──────── Data for this exercise

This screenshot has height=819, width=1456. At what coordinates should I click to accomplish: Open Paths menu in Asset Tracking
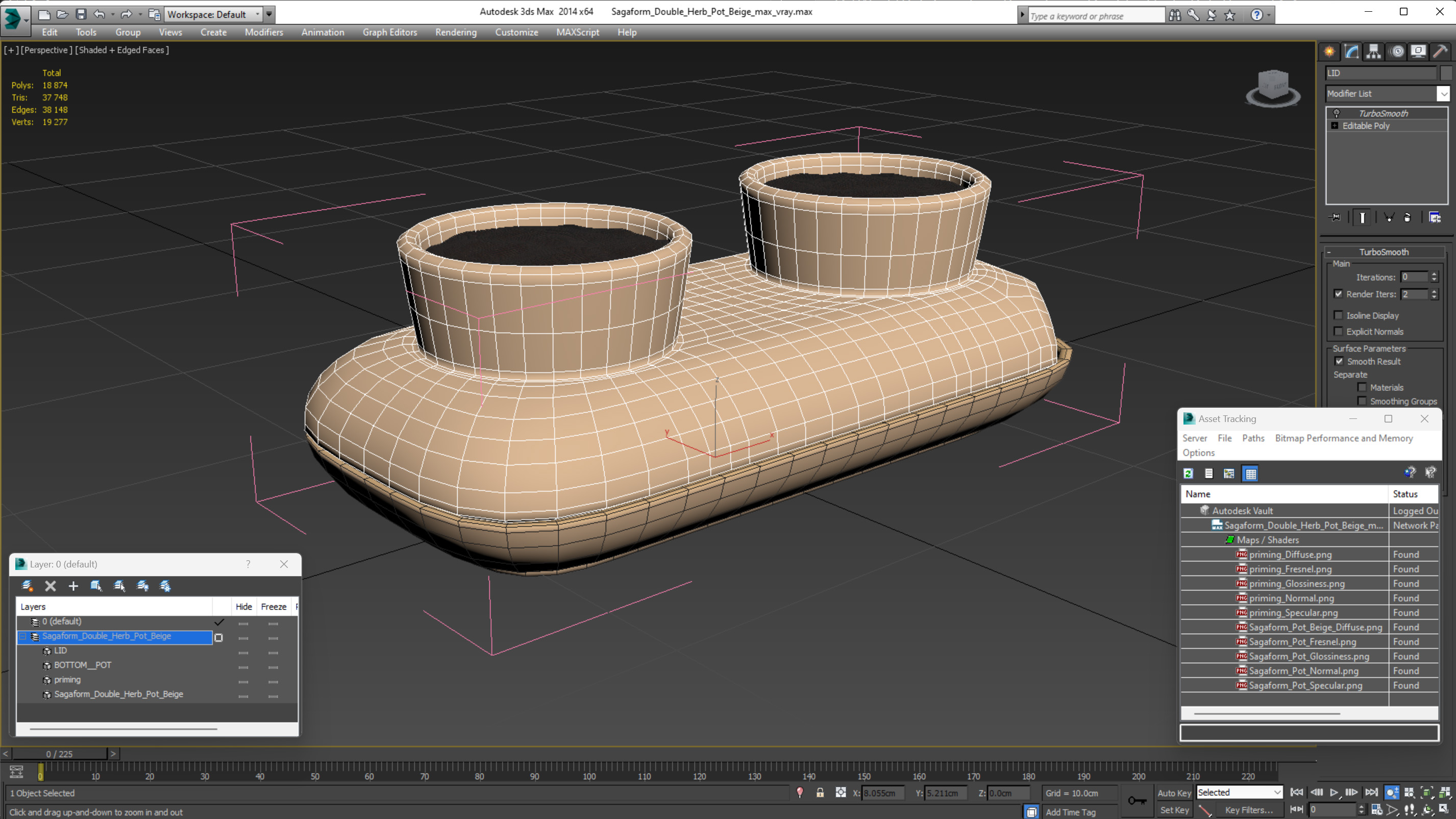1252,438
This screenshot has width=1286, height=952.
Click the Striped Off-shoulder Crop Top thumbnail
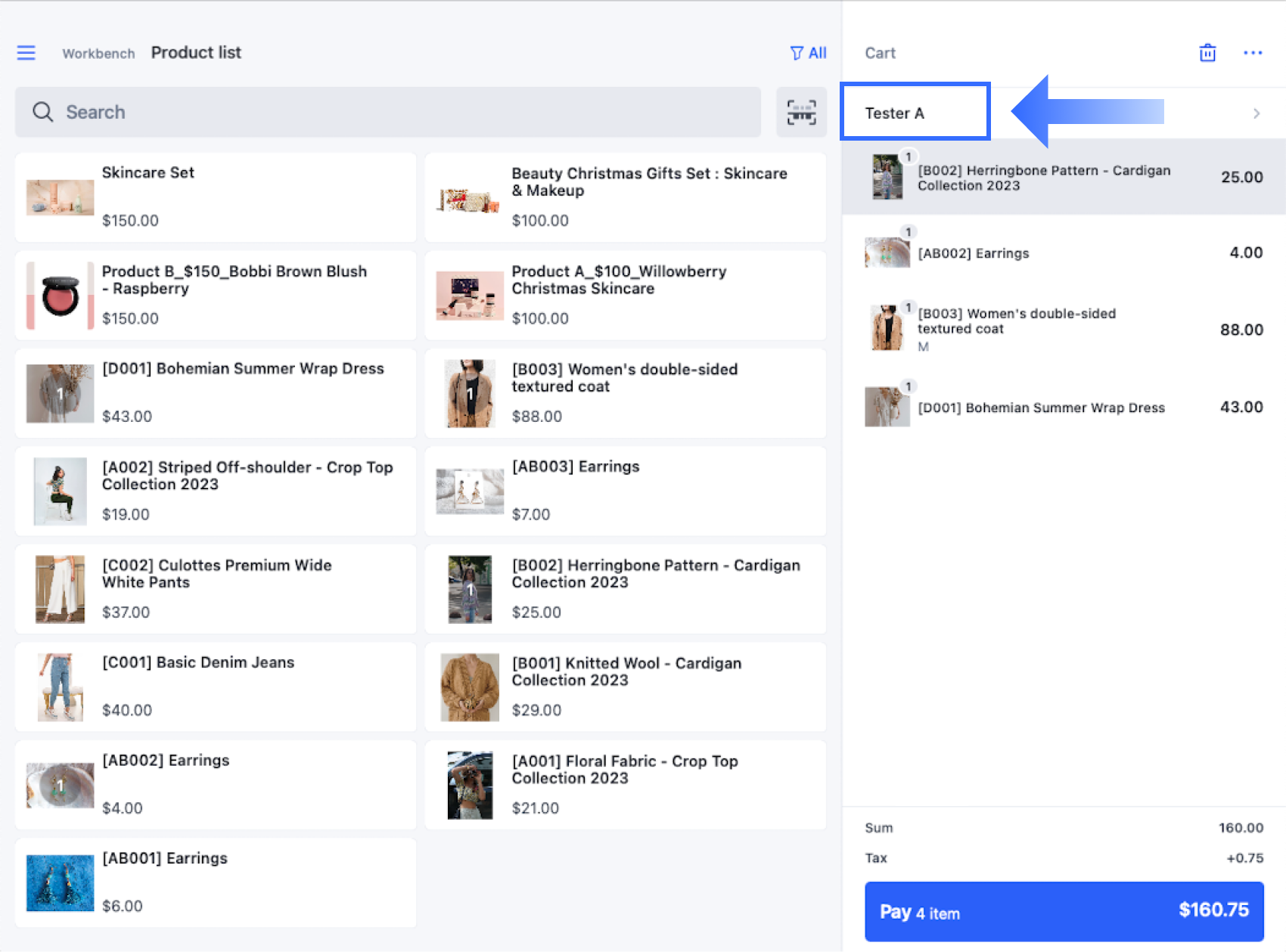[x=60, y=491]
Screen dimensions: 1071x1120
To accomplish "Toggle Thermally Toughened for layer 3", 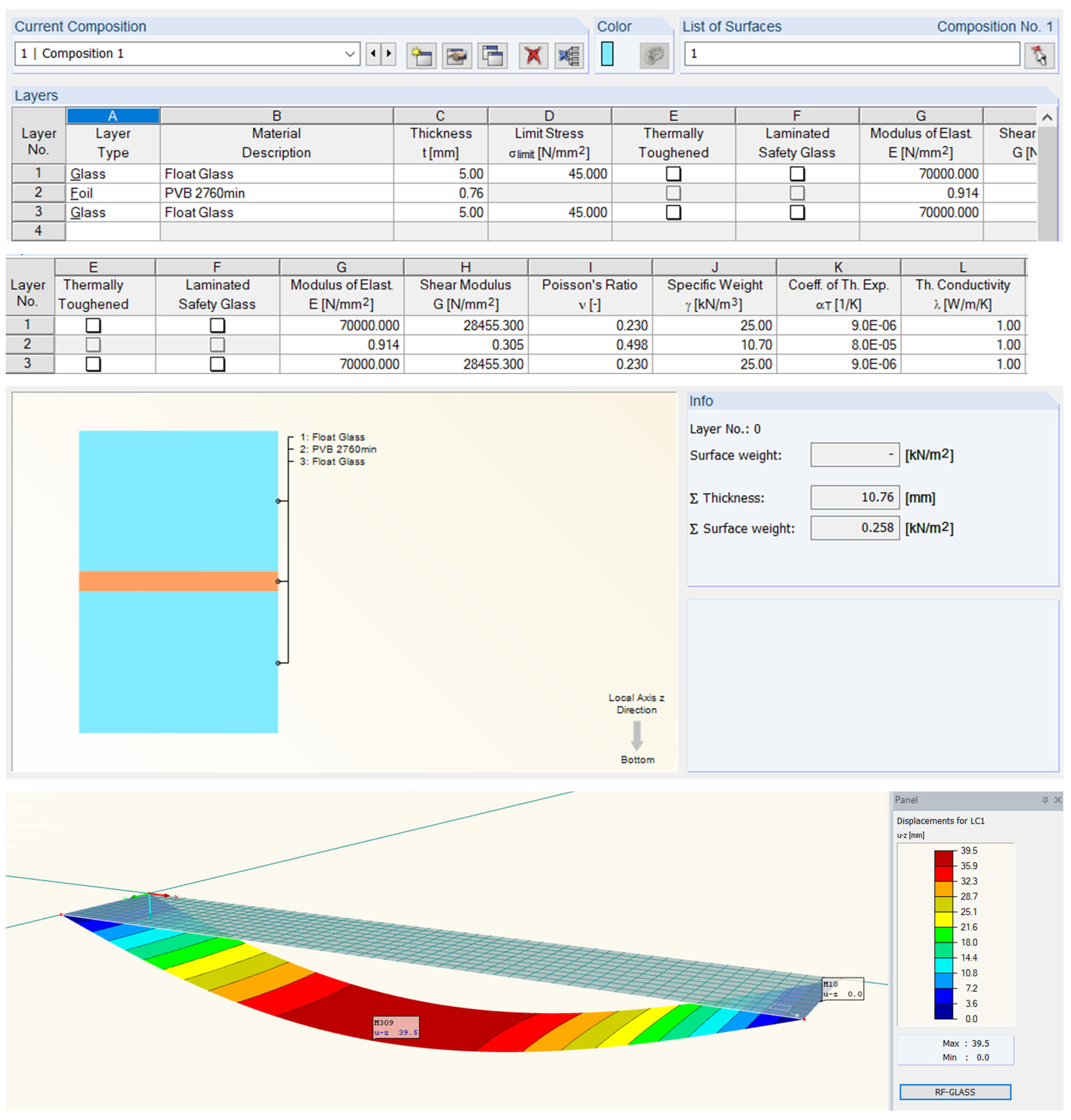I will point(674,212).
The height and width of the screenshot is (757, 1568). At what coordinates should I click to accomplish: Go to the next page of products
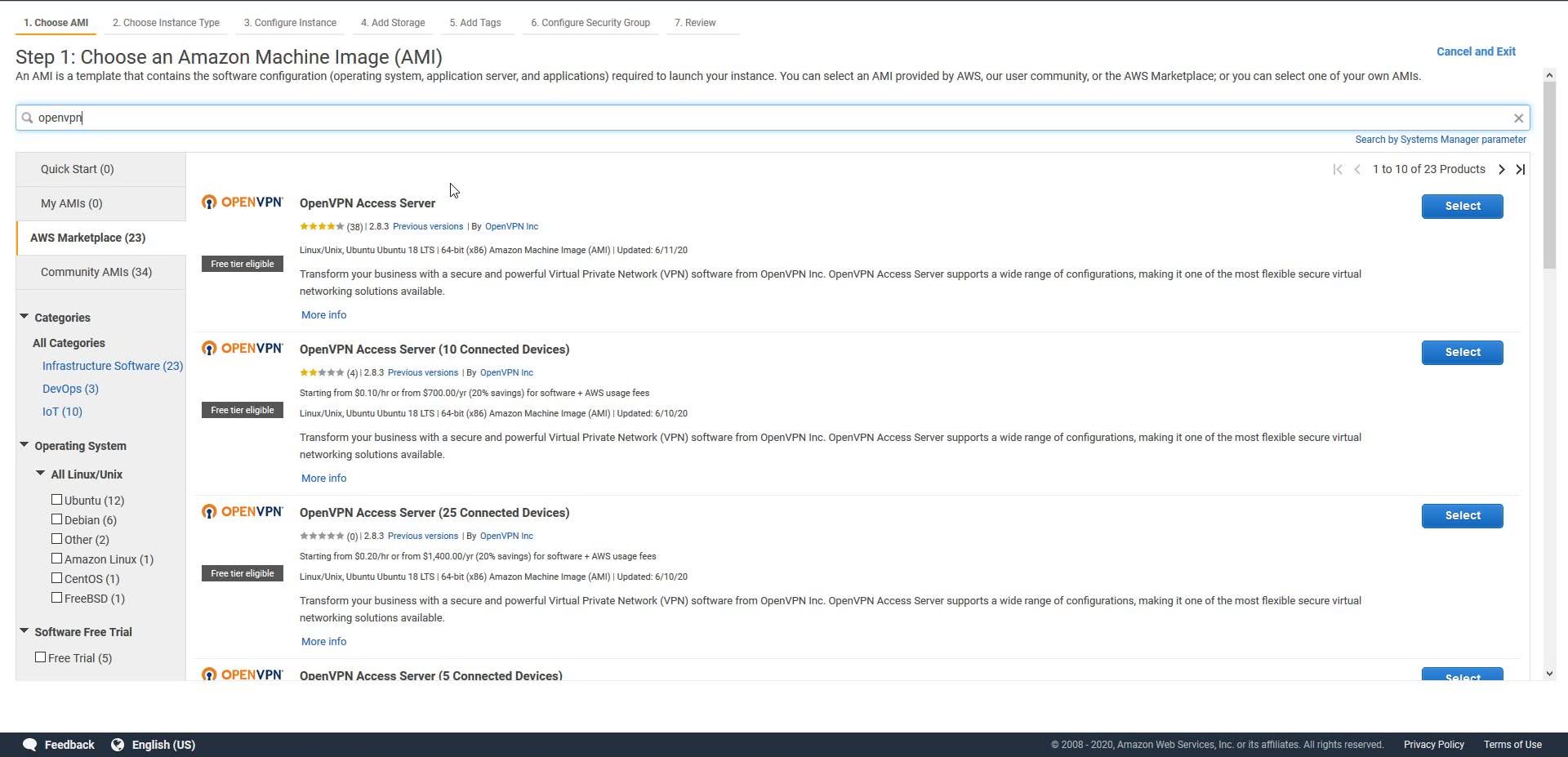click(1501, 169)
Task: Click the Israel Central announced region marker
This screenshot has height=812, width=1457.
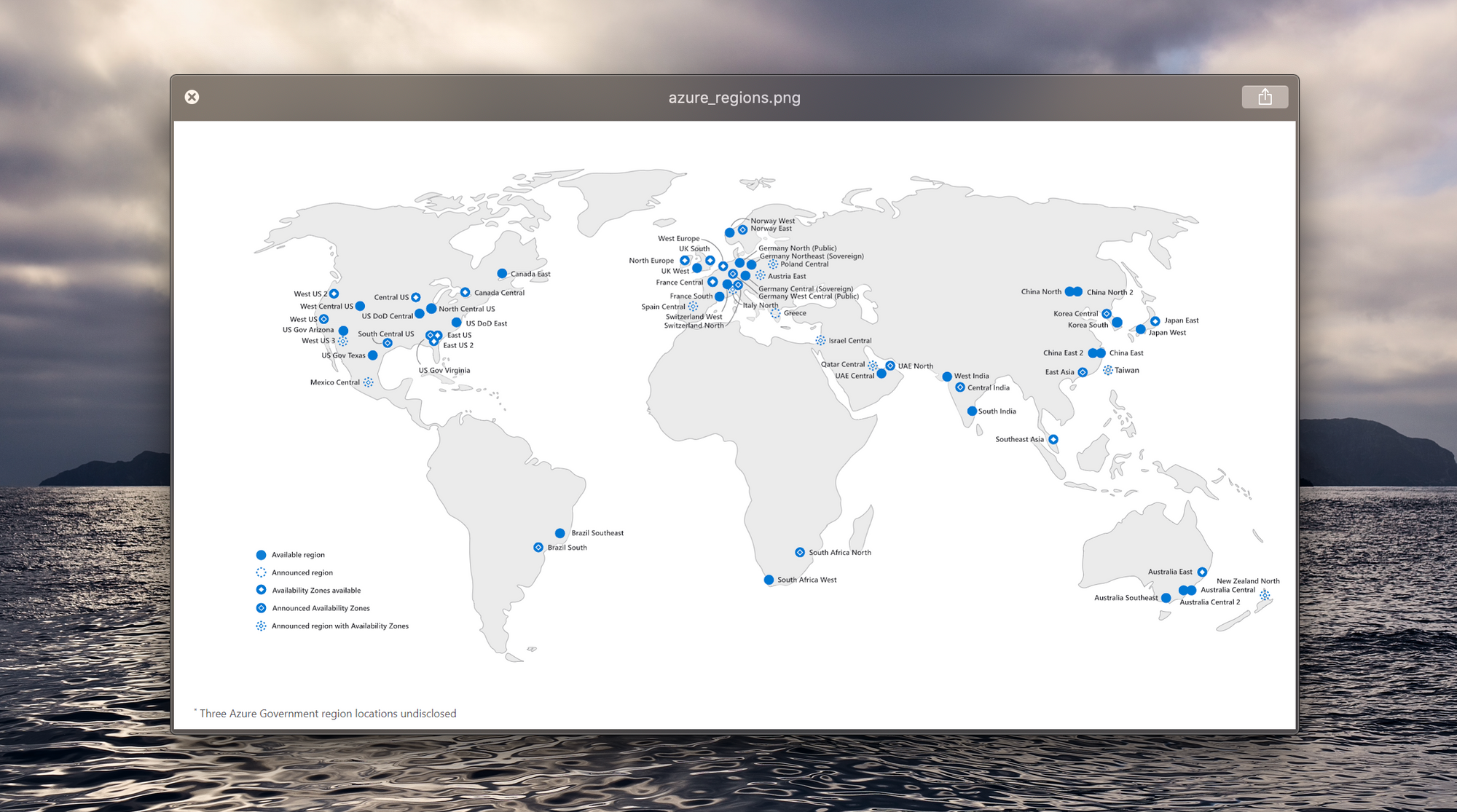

────────────────

→ What the exercise asks
Return nothing but the lines running from the start of the data to the line with "Screen dimensions: 1071x1120", please, both ends included and no pictures.

→ Answer to the problem
This screenshot has height=819, width=1456. At what coordinates should I click to accomplish: Open Paths menu in Asset Tracking
1252,438
This screenshot has width=1286, height=952.
Click the Striped Off-shoulder Crop Top thumbnail
[x=60, y=491]
Screen dimensions: 1071x1120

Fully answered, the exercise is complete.